● Problem requirements
Lines that include "computer" make up the answer; copy all of them from the data below.

● Exercise inputs
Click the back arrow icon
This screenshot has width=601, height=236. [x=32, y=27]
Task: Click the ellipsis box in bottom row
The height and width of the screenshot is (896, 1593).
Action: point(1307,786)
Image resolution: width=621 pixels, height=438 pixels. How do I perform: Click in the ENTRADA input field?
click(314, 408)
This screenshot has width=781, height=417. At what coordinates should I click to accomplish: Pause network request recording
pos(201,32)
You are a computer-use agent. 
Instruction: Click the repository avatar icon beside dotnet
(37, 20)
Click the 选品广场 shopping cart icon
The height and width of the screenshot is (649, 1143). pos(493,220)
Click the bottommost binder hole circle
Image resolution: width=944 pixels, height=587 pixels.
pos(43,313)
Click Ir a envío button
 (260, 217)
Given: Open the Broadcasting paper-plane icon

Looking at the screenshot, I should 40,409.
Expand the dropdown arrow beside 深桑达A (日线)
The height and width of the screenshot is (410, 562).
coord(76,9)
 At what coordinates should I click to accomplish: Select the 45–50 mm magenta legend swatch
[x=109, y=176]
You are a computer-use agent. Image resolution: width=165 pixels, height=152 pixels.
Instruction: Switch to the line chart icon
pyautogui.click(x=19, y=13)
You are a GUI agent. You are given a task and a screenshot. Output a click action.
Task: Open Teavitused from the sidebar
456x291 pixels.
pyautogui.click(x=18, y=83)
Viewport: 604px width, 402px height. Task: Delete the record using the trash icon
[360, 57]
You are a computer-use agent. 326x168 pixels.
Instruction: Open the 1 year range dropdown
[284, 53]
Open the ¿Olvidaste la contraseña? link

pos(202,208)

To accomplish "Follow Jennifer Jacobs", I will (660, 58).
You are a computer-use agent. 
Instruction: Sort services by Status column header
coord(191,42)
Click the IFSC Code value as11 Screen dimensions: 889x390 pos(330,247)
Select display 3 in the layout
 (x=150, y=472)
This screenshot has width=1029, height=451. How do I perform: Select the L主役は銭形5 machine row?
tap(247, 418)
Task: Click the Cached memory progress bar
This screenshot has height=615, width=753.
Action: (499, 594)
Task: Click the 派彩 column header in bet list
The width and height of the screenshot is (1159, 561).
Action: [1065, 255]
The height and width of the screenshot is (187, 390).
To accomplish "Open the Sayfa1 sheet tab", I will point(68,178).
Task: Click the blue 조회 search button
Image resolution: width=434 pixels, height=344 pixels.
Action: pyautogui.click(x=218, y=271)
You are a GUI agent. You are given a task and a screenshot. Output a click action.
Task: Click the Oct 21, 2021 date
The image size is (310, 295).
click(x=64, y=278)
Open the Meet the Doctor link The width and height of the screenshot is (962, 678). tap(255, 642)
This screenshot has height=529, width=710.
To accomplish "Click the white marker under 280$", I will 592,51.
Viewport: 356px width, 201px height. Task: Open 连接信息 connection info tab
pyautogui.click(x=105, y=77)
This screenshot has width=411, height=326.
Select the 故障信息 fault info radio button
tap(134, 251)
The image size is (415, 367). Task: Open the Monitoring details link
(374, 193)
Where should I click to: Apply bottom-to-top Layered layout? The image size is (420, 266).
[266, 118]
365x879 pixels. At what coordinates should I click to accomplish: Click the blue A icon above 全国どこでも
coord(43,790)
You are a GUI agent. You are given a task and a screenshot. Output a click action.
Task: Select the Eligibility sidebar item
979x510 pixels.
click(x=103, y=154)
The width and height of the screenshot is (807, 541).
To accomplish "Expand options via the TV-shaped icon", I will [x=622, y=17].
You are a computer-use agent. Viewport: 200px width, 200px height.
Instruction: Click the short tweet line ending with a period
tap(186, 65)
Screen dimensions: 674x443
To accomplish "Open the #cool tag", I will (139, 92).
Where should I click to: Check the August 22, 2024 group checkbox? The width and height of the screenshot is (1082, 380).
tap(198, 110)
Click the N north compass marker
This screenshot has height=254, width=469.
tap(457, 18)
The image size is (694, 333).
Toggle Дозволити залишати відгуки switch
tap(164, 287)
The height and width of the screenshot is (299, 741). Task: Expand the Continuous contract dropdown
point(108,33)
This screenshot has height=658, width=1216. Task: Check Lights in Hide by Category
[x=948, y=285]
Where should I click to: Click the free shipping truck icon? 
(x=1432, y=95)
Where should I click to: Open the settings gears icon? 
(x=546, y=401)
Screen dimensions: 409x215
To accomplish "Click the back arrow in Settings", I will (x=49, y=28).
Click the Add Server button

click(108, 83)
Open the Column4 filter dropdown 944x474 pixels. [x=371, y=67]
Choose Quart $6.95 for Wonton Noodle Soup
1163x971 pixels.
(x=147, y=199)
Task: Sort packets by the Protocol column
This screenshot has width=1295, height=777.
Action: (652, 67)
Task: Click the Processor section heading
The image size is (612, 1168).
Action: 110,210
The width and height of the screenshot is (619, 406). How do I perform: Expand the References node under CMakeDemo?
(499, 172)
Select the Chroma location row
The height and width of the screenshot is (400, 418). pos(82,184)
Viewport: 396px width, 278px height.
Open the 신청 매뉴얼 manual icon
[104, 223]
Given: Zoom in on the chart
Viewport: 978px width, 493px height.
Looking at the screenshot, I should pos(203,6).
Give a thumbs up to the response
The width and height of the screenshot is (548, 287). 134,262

● Result of this exercise
You are a computer-use agent. 
You are a computer-use agent. Image resolution: width=165 pixels, height=152 pixels.
You are a computer-use agent. 326x168 pixels.
You are a computer-use agent. 
You are a computer-use agent. Viewport: 200px width, 200px height.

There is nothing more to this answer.